◆ Exercise prompt ◆
Among the entries, find the lines with the string "agent" and report them.

Content starts

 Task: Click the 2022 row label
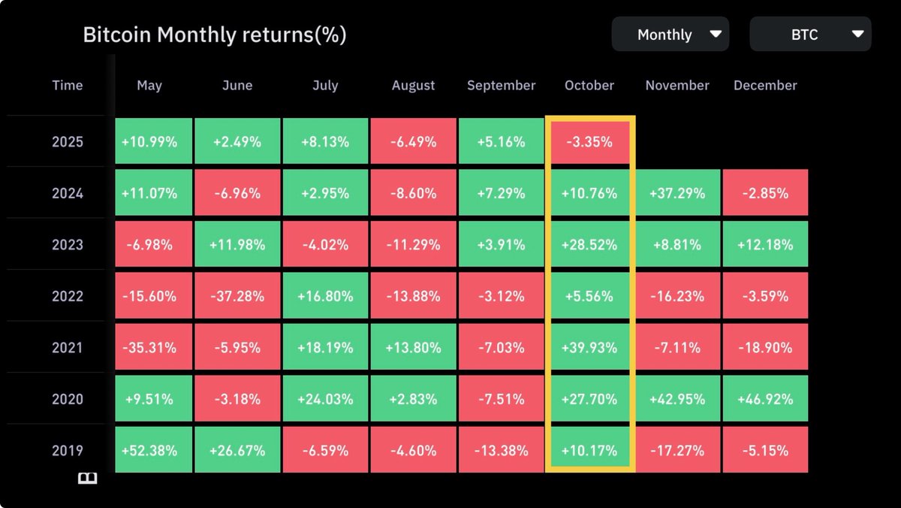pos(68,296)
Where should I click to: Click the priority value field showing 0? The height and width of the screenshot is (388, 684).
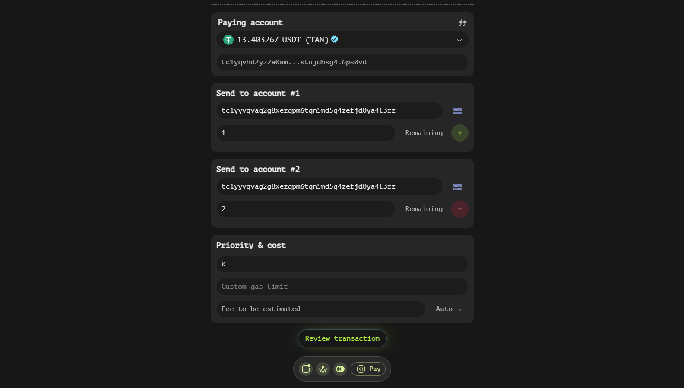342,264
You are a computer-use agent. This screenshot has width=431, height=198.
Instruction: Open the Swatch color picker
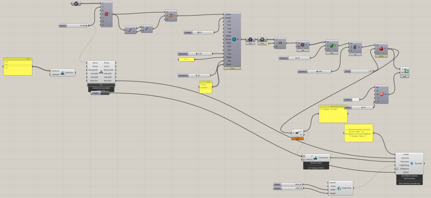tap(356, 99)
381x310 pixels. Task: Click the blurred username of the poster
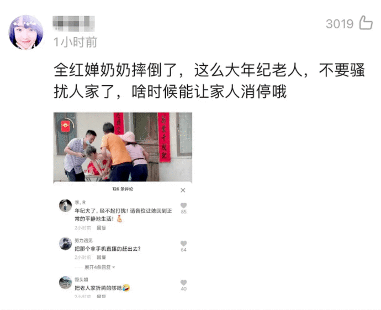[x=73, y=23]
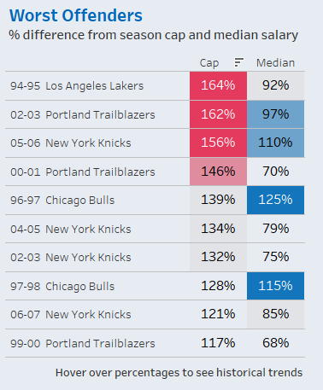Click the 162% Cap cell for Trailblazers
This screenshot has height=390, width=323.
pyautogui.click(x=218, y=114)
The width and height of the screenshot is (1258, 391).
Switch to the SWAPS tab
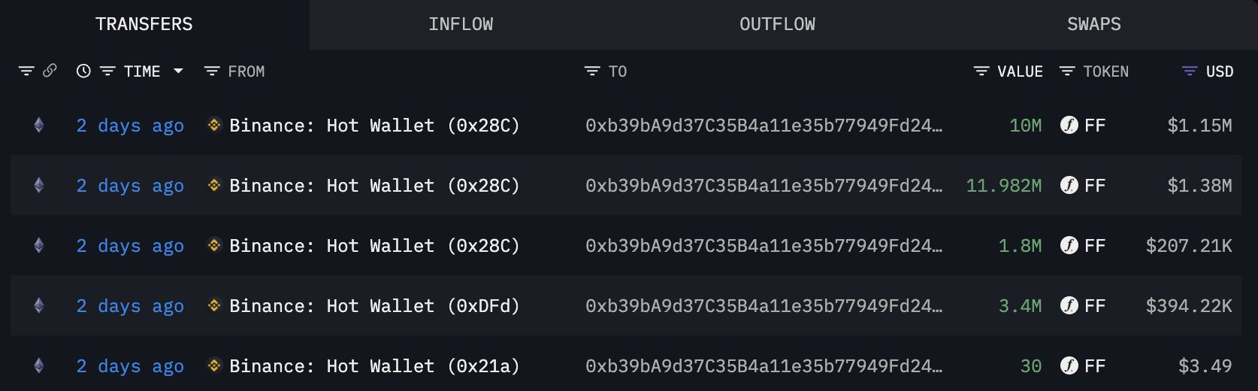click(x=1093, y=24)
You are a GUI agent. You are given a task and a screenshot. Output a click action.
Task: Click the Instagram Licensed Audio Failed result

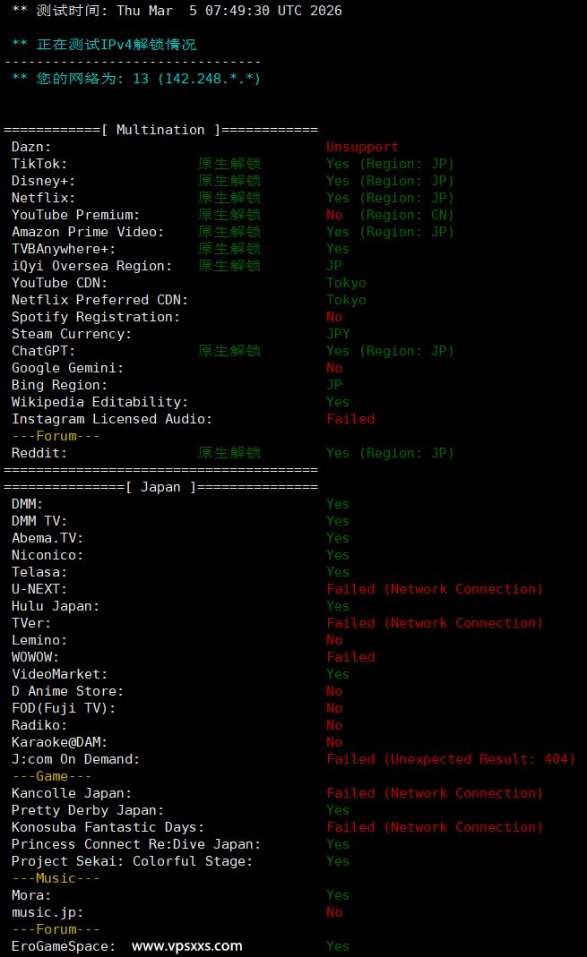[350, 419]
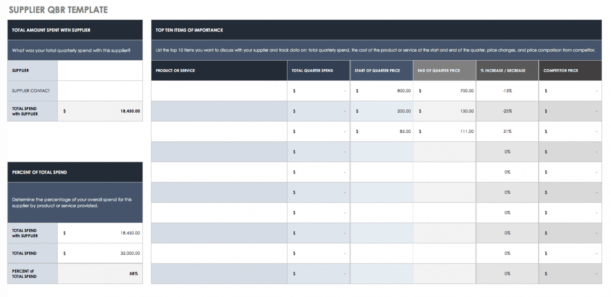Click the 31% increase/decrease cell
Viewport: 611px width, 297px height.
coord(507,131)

Content ends

◆ Worked solution ◆
You are a computer-use agent. This screenshot has width=431, height=198.
You are a GUI agent. You are given a task and a screenshot. Output a click action.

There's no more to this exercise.